I would not like them
anywhere.
I do not like
green eggs and ham.
I do not like them,
Sam-I-am.”
It is not that Sam-I-Am, and oh how I also do not like that Sam-I-Am, doesn’t get the fact that the anonymous consumer of the story really and truly does not like green eggs and ham; it is not even that he doesn’t know whether the dude ever even tried green eggs and ham. The point is that Sam-I-Am doesn’t care about these things. Sam-I-Am has one job and one job only and it has nothing to do with delivering a quality food product. His job is to sell to the trapped consumer. And thus is the vital element that makes Green Eggs and Ham the finest, most cogent observation of the American identity ever put to paper. America has long been about selling and buying, and far less about manufacturing quality goods. Look at the way we choose our President. It is not about selling the ability of one candidate or another to do the job that the present occupant of the Oval Office could not; it is about selling us something of dubious quality and making us like it. Consider that there are still, as we speak, between 40 and 50 percent of this country that would vote for George W. Bush if he ran again. How do I arrive at this figure? Because that is how many people say they would vote for one of the Republican candidates and if you can find a significant policy difference between any of them and George W. Bush, I’d sure like you to enlighten me. John McCain is Sam-I-Am, but then so is Hillary and Obama. What choice do we have but to buy green eggs and ham and like it.

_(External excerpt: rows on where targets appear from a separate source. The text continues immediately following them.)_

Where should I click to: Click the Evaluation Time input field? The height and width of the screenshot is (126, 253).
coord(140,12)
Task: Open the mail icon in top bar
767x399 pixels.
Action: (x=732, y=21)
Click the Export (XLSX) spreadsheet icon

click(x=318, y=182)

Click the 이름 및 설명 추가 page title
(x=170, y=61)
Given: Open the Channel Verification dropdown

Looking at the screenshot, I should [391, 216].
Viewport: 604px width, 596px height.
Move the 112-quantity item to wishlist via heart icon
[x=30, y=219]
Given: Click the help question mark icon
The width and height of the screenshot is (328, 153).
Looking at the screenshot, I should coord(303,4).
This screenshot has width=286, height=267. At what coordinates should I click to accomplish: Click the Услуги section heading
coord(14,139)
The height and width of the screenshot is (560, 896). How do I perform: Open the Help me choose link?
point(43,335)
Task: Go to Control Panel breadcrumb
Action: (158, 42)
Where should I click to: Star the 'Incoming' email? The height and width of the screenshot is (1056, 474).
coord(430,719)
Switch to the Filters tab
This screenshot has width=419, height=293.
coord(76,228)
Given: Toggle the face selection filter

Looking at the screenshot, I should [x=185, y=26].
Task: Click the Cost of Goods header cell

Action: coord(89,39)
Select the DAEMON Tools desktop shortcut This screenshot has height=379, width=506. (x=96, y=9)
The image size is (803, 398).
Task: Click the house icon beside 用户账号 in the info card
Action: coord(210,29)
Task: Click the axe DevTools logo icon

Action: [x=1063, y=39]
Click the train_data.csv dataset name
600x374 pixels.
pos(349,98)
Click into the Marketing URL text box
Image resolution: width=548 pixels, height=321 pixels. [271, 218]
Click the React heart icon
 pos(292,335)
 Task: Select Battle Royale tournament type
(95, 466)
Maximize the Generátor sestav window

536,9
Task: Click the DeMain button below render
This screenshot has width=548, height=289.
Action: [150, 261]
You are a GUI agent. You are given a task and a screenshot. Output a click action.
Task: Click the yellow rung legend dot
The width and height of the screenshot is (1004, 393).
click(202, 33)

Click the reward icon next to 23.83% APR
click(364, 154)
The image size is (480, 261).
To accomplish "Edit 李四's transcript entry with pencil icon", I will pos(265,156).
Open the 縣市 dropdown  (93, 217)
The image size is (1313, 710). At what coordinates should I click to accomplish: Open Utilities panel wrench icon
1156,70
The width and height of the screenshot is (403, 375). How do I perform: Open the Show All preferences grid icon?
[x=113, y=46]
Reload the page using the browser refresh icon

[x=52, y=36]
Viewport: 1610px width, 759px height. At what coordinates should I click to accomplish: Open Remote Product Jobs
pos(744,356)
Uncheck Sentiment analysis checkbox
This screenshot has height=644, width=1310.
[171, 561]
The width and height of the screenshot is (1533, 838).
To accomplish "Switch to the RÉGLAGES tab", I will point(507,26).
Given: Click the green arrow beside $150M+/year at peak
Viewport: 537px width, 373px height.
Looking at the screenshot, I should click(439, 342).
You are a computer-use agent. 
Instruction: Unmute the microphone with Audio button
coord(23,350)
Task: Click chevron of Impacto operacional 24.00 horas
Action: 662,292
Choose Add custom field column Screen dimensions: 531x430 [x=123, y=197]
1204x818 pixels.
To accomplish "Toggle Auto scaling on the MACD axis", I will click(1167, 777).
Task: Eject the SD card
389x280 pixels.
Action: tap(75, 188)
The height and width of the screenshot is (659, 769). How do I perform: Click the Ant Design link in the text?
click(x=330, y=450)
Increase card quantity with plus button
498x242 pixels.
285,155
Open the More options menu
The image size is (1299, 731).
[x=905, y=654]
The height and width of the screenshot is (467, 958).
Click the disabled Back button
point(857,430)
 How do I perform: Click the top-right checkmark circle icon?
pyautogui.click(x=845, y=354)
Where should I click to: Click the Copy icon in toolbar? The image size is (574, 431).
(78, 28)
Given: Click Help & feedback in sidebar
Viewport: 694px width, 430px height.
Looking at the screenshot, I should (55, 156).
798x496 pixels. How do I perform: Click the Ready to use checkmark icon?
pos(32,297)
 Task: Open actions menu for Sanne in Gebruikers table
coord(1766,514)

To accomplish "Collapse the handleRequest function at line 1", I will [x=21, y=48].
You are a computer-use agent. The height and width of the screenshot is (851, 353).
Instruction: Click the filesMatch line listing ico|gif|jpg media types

Sam-I-Am lives among us, every day, everywhere. In any given hour on any given cable channel in my home, there will be at least three or four Cox Cable commercials. Cox Cable is green eggs and ham. People do try it, just like the unnamed eater of the ham and eggs in Seuss’ cautionary tale. And a great many are, just like that guy, convinced it is good and would try it not only in their house, but with a mouse. The fact is, however, that Cox Cable sucks. Just like your cable company sucks. Just like all cable companies suck. Every single day we gobble up green eggs and ham and consider it to be filet mignon. Look at America’s health care system. It is the most unaffordable in the world and we’re still getting daily horror stories like the ones about Dennis Quaid’s babies, or the woman who died from an unnecessary mastectomy. And yet a great deal of our population remain under the delusion that our health care system is filet mignon instead of green eggs and ham.
I do not like that Sam-I-Am. But there’s no getting away from him, is there?